Consigne
Rédigez la suite du texte sur les justifications de la colonisation européenne en Amérique, en reprenant juste après sa dernière phrase.

Extrait du document

+---+

1. Justifications de la colonisation européenne en Amérique



«Pere Marquette and the Indians». Peinture de Wilhelm Lamprecht datant de 1889 inspirée de la peinture murale de l’église St. Mary de Montréal. À noter que cette composition de Lamprecht a été sélectionnée pour l’élaboration du timbre-poste commémoratif distribué en 1898. Document d’archives du The Detroit News. Image puisée à même l’article de Vivian M. Baulch intitulé «The mystery of Pere Marquette's final resting place». Illustration prise sur le site du The Detroit News Rearview Mirror, à la page suivante : http://info.detnews.com/history/story/index.cfm?id=158&category=people.

+---+

Extrait de données
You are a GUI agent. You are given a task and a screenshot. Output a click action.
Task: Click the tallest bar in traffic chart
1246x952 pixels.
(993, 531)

+---+

Exemple corrigé
Formulés sous forme de témoignages, les récits jésuites, dans lequel la Narration [39] du Père Marquette s’inscrit, s’imposent comme des outils de référence majeure pour quiconque s’intéresse à l’entreprise missionnaire des Jésuites en Nouvelle-France. Contestée ou admirée, cette vaste entreprise d’évangélisation des populations amérindiennes du Nouveau Monde implique une certaine relation de dominés/dominants. Or, ce type de relation laisse libre court à de nombreuses interprétations et perceptions qu’il nous importe de nuancer pour bien comprendre la dynamique dans laquelle Jacques Marquette se retrouve lors de son passage dans la région des Grands Lacs. En effet, Marquette arrive en plein dans une vague de colonisation du vaste continent américain. Le moment et le lieu ne sont pas choisis au hasard, de même que sa mission évangélisatrice. Cette section vise donc à tracer le portrait des relations entre Européens et Amérindiens lorsque la colonisation et l’évangélisation européennes en sont encore à leurs premières années et doivent s’organiser.

 

«Jean-Baptiste Colbert, Marquis de la Seignelay ». Cette illustration du célèbre ministre de la Marine est l’œuvre d’Antoine Louis François Sergent. Collection W. H. Coverdale de Canadiana, Archives nationales du Canada, reproduction C-040703.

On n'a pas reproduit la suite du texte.